Background Hereditary transthyretin amyloidosis (ATTR) is associated with progressive peripheral neuropathy, cardiac, gastrointestinal and autonomic failure due to dominantly inherited transthyretin mutations causing amyloid deposition. The neuropathy phenotype is less well described than cardiac manifestations.
Methods Detailed clinical neurological and electrophysiological data were collected on all patients. Follow-up data was available on a subset.
Results Thirtyfour patients (mean age=62 years; 70.6% male) were assessed atleast once; 19 (55.8%) had serial examinations, mean follow-up: 1.9 years.

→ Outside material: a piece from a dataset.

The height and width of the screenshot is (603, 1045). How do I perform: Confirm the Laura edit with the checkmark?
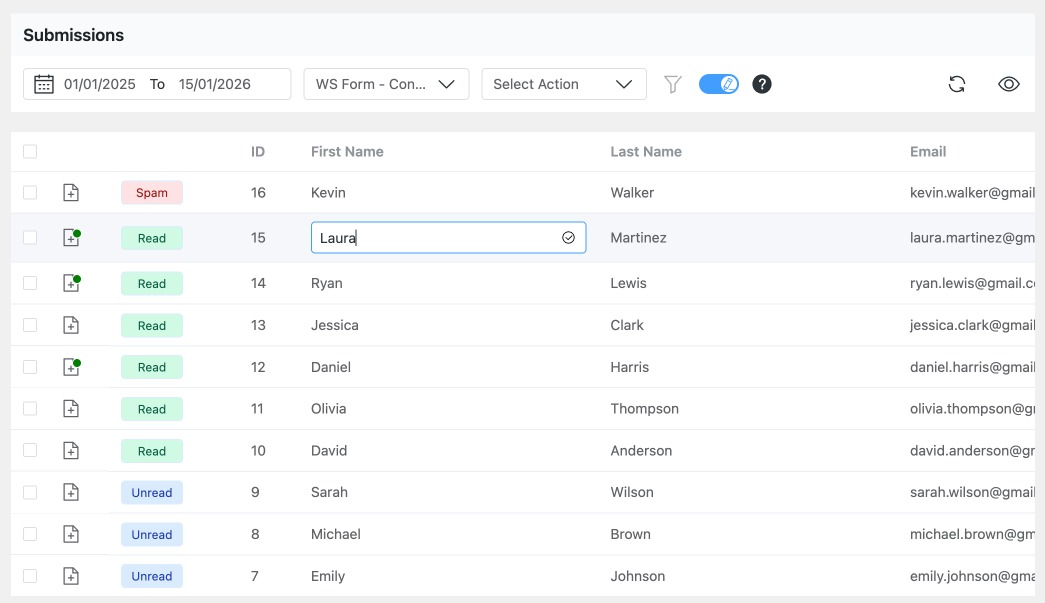[x=568, y=237]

The genetic breakdown was 38.2% T60A, 14.7% V30M, 8.8% I107F, 5.9% V122I, 32.4% individual mutations; 76.5% UK and/or Irish ancestry. 44.1% were treated (Diflunasil or liver transplant). 26.5% presented with neuropathy; 70.6% had neuropathy on follow-up. A length-dependant, axonal, sensorimotor neuropathy was typical; 6.7% had patchy onset, 10% had demyelinating features. Mean MRC score at presentation was 62.5 with a mean reduction of 2.7 points/year and a trend to slower deterioration in the treated group (2.4 versus 3.0 points/year; p=0.77).
Conclusion The detection of measurable annual changes in MRC score is encouraging but monitoring of sensory deficits should also be quantifiable. This small but representative study mirrors difficulties observed in recent treatment trials regarding sensitivity of current outcome measures.